Computer-Aided Diagnosis of White Blood Cell Leukemia using VGG16 Convolution Neural Network
G. Meena Devi, V. Neelambary · 2022 4th International Conference on Inventive Research in Computing Applications (ICIRCA) · 2022
Leukemia is a type of blood cancer caused by the uncontrolled multiplication of white blood cells (WBCs) within the bone marrow. This kind of white blood cell (WBC). Current Convolution Neural Networks are the best solution for medical image analysis, such as detection and classification (CNN). The structure AlexNet, VGG16, GoogLeNet, and ResNet50 was evaluated with complete learning and transfer learning when training CNN, which is the cornerstone of the Convolution layer. The technique successfully determined WBC cells 100 percent of the time at the end of the research. With transfer learning, VGG16, one of the CNN designs, has shown the greatest results.

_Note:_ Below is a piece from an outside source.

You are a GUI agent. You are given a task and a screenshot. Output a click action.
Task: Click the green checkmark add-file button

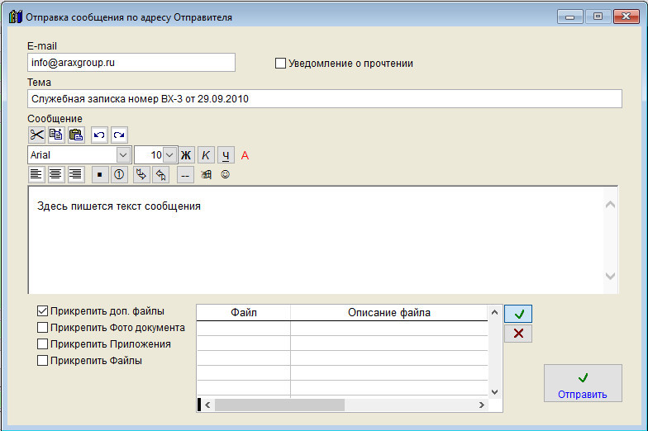pyautogui.click(x=518, y=314)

Lymphocyte cell types were determined with a 98.53 percent accuracy rate, Monocyte cell types were determined with a 97.41 percent accuracy rate, Basophil cell types were determined with a 98.48 percent accuracy rate, Eosinophil cell types were determined with a 96.16 percent accuracy rate, and Neutrophil cell types were determined with a 94.05 percent accuracy rate. On each of these VGG16 datasets, their results were some of the best, outperforming some convolutional network models. The average accuracy of the methods applied in image analysis to detect leukemia was 97.16%.